PROVIDED MATERIAL
start
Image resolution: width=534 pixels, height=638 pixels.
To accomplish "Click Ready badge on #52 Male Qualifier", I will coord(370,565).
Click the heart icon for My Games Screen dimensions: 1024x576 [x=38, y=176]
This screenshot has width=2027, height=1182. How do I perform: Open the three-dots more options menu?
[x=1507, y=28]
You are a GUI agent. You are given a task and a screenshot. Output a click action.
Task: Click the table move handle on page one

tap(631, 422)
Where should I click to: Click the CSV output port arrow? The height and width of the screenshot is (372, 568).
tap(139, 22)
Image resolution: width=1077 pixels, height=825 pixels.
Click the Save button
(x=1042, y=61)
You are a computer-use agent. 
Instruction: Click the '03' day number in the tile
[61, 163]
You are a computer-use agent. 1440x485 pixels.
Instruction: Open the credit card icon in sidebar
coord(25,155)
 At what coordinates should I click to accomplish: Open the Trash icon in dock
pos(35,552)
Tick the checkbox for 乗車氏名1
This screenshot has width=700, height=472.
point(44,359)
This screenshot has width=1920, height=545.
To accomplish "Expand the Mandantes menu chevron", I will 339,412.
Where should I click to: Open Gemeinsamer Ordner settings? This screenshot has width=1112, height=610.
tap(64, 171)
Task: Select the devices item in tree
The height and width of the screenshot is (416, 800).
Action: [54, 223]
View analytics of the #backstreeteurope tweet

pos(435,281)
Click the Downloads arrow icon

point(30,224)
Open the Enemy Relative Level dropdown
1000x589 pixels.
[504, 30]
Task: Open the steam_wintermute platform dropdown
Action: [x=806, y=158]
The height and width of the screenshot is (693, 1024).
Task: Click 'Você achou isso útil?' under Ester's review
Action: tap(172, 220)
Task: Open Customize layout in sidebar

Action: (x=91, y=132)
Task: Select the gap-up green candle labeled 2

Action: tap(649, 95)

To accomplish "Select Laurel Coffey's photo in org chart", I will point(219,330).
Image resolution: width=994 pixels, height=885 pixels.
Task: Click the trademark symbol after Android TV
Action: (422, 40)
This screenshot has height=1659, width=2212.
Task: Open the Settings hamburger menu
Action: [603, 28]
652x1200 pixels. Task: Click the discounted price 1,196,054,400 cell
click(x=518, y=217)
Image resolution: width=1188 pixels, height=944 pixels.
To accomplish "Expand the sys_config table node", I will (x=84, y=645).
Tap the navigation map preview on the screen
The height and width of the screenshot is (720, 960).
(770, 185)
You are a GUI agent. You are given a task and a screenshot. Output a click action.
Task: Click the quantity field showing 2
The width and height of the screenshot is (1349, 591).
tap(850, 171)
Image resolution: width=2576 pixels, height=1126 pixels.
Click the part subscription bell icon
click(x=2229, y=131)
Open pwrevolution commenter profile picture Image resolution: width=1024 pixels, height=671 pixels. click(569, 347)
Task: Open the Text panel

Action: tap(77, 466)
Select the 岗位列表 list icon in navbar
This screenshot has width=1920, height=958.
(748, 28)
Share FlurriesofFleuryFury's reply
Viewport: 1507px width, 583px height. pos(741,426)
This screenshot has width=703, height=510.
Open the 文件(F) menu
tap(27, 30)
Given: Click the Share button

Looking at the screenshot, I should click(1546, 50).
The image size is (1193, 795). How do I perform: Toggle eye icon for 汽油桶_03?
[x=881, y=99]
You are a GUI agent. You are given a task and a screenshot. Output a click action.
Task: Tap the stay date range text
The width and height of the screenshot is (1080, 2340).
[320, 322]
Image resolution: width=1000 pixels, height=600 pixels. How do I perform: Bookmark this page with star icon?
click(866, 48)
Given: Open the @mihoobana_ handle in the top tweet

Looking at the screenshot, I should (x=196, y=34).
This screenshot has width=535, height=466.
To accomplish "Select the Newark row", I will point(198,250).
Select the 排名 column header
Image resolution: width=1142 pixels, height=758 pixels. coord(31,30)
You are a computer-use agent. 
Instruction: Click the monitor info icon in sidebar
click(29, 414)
end
WRITTEN TASK
Can you rewrite all of the rows above with every "Instruction" changed to "Command" and everything else left as it is?

WRITTEN RESPONSE
Image resolution: width=534 pixels, height=638 pixels.
To accomplish "Click Ready badge on #52 Male Qualifier", I will coord(370,565).
Click the heart icon for My Games Screen dimensions: 1024x576 [x=38, y=176]
This screenshot has width=2027, height=1182. How do I perform: Open the three-dots more options menu?
[x=1507, y=28]
You are a GUI agent. You are given a task and a screenshot. Output a click action.
Task: Click the table move handle on page one

tap(631, 422)
Where should I click to: Click the CSV output port arrow? The height and width of the screenshot is (372, 568).
tap(139, 22)
Image resolution: width=1077 pixels, height=825 pixels.
Click the Save button
(x=1042, y=61)
You are a computer-use agent. 
Command: Click the '03' day number in the tile
[61, 163]
You are a computer-use agent. 1440x485 pixels.
Command: Open the credit card icon in sidebar
coord(25,155)
 At what coordinates should I click to accomplish: Open the Trash icon in dock
pos(35,552)
Tick the checkbox for 乗車氏名1
This screenshot has width=700, height=472.
point(44,359)
This screenshot has width=1920, height=545.
To accomplish "Expand the Mandantes menu chevron", I will 339,412.
Where should I click to: Open Gemeinsamer Ordner settings? This screenshot has width=1112, height=610.
tap(64, 171)
Task: Select the devices item in tree
The height and width of the screenshot is (416, 800).
Action: [54, 223]
View analytics of the #backstreeteurope tweet

pos(435,281)
Click the Downloads arrow icon

point(30,224)
Open the Enemy Relative Level dropdown
1000x589 pixels.
[504, 30]
Task: Open the steam_wintermute platform dropdown
Action: [x=806, y=158]
The height and width of the screenshot is (693, 1024).
Task: Click 'Você achou isso útil?' under Ester's review
Action: tap(172, 220)
Task: Open Customize layout in sidebar

Action: (x=91, y=132)
Task: Select the gap-up green candle labeled 2

Action: tap(649, 95)

To accomplish "Select Laurel Coffey's photo in org chart", I will point(219,330).
Image resolution: width=994 pixels, height=885 pixels.
Task: Click the trademark symbol after Android TV
Action: (422, 40)
This screenshot has height=1659, width=2212.
Task: Open the Settings hamburger menu
Action: [603, 28]
652x1200 pixels. Task: Click the discounted price 1,196,054,400 cell
click(x=518, y=217)
Image resolution: width=1188 pixels, height=944 pixels.
To accomplish "Expand the sys_config table node", I will (x=84, y=645).
Tap the navigation map preview on the screen
The height and width of the screenshot is (720, 960).
(770, 185)
You are a GUI agent. You are given a task and a screenshot. Output a click action.
Task: Click the quantity field showing 2
The width and height of the screenshot is (1349, 591).
tap(850, 171)
Image resolution: width=2576 pixels, height=1126 pixels.
Click the part subscription bell icon
click(x=2229, y=131)
Open pwrevolution commenter profile picture Image resolution: width=1024 pixels, height=671 pixels. click(569, 347)
Task: Open the Text panel

Action: tap(77, 466)
Select the 岗位列表 list icon in navbar
This screenshot has width=1920, height=958.
(748, 28)
Share FlurriesofFleuryFury's reply
Viewport: 1507px width, 583px height. pos(741,426)
This screenshot has width=703, height=510.
Open the 文件(F) menu
tap(27, 30)
Given: Click the Share button

Looking at the screenshot, I should click(1546, 50).
The image size is (1193, 795). How do I perform: Toggle eye icon for 汽油桶_03?
[x=881, y=99]
You are a GUI agent. You are given a task and a screenshot. Output a click action.
Task: Tap the stay date range text
The width and height of the screenshot is (1080, 2340).
[320, 322]
Image resolution: width=1000 pixels, height=600 pixels. How do I perform: Bookmark this page with star icon?
click(866, 48)
Given: Open the @mihoobana_ handle in the top tweet

Looking at the screenshot, I should (x=196, y=34).
This screenshot has width=535, height=466.
To accomplish "Select the Newark row", I will point(198,250).
Select the 排名 column header
Image resolution: width=1142 pixels, height=758 pixels. coord(31,30)
You are a computer-use agent. 
Command: Click the monitor info icon in sidebar
click(29, 414)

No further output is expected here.